Ustawa zakazuje, rozporządzenie uchyla boczną furtkę. Myśliwi najwyraźniej dopięli swego, bo najwyraźniej pod ich presją minister środowiska podpisał nowe zasady dotyczące polowań. Zakaz udziału w nich nieletnich nie jest już taki oczywisty.
Półtora roku temu myśliwi przegrali z kretesem. Ustawa o prawie łowieckim pozbawiła ich wielu przywilejów. Zabraniała między innymi udziału dzieci w polowaniach.
- Samo zabijanie na polowaniu jest naprawdę cząsteczką, niewielką cząsteczką całych przygotowań, tropienia, poznawania przyrody i tego nie można dzieciom zabrać - mówił w 2018 roku Dariusz Dudkiewicz, ówczesny przewodniczący Tymczasowego Komitetu Protestu Myśliwych.

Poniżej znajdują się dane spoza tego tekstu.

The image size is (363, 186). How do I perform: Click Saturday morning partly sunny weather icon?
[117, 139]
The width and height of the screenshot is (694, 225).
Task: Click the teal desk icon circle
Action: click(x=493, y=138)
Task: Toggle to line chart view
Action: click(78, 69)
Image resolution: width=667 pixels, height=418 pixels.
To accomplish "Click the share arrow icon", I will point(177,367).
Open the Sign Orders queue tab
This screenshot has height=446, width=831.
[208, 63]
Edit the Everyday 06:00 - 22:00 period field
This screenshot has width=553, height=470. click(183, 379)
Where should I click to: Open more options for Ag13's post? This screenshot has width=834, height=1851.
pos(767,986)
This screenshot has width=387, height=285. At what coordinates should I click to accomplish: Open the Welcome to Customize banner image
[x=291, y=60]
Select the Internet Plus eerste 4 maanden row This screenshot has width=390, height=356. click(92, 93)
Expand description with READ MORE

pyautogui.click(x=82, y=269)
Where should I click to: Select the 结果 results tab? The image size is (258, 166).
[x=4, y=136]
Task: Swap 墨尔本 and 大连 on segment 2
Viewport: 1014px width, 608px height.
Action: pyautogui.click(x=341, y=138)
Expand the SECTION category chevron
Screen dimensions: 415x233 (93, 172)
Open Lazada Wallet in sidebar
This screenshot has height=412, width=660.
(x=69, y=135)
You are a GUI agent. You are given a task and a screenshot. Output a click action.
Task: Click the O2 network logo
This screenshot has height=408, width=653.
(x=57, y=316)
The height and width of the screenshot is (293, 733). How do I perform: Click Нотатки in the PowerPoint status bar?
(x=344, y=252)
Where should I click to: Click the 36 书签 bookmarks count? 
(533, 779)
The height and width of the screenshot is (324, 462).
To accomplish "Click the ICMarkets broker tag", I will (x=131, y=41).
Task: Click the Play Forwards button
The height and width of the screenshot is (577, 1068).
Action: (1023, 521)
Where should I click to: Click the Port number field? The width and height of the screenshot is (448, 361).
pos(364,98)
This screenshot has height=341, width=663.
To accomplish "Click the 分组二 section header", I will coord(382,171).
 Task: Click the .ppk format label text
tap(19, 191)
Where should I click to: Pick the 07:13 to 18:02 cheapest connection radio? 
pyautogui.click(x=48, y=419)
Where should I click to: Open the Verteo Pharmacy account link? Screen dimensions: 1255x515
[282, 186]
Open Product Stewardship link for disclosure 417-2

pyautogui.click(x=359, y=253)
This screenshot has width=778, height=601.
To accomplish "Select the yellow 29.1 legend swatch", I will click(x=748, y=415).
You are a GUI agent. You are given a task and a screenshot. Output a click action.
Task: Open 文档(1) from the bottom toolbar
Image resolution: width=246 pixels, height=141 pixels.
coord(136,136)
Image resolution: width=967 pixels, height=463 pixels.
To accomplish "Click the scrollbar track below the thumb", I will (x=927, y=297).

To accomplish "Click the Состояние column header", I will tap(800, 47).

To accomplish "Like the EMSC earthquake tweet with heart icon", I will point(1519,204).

Teraz myśliwi stawiają na swoim. - Parlament w ustawie wprowadził zakaz udziału nieletnich do 18 roku życia w polowaniach. Myśliwym się to nie spodobało. Wywarli presje na ministra Kowalczyka, ministra środowiska, aby rozporządzeniem otworzył tylne drzwi, aby dzieci mogły uczestniczyć. To rozporządzenie zmienia przepisy ustawy - podkreśla Paweł Suski, przewodniczący Parlamentarnego Zespołu Przyjaciół Zwierząt.
Zgodnie z przepisami ustawy o prawie łowieckim polowanie zaczyna się się od momentu odprawy. Rozporządzenie podpisane przez ministra Kowalczyka pomija wszystkie przygotowania do oddania strzałów i stwierdza, że "polowanie uważa się za rozpoczęte z chwilą zajęcia pierwszego stanowiska przez myśliwego podczas rozprowadzania myśliwych przed pierwszym pędzeniem".
- Dzieci będą mogły - uczestnicząc w zbiórce myśliwych na początku polowania - słyszeć o tym, jakie gatunki zwierząt zostaną zabite, w jakiej ilości zostaną zabite te zwierzęta, będą mogły z myśliwymi pojechać w las do momentu ich rozstawiania się - podkreśla Tomasz Zdrojewski z Koalicji "Niech Żyją!".
Zmiana, która wyjaśni niejasności?
Po rozpoczęciu polowania dzieci będą mogły poczekać na przerwę, która - zgodnie z rozporządzeniem - nie jest polowaniem.
- W tejże przerwie myśliwi będą mogli dowolnie robić wszystko. W tym właśnie wprowadzić nieletnich na polowanie - mówi Paweł Suski.
- (Dzieci - przyp. red.) będą mogły obserwować, doświadczać sytuacji dobijania zwierząt, do których bardzo często dochodzi w czasie polowań zbiorowych - dodaje Tomasz Zdrojewski.
Wiceminister środowiska tłumaczy, że w rozporządzeniu, w którym mówi się także o polowaniu na ptaki, chodzi o walkę z afrykańskim pomorem świń, a nie o wprowadzenie dzieci na polowania.
- Nie ingerowaliśmy w ogóle w zapisy dotyczące udziału dzieci w polowaniu, wiec też dziwę się, że to jest kolportowane jako jakakolwiek zmiana - podkreśla Małgorzata Golińska, wiceminister środowiska.
Sami myśliwi rozporządzenie opisywali jako "zmianę w polowaniach zbiorowych", która "wyjaśni niejasności związane z obecnością dzieci".
Co roku w Polsce odbywa się około 50 tysięcy polowań zbiorowych.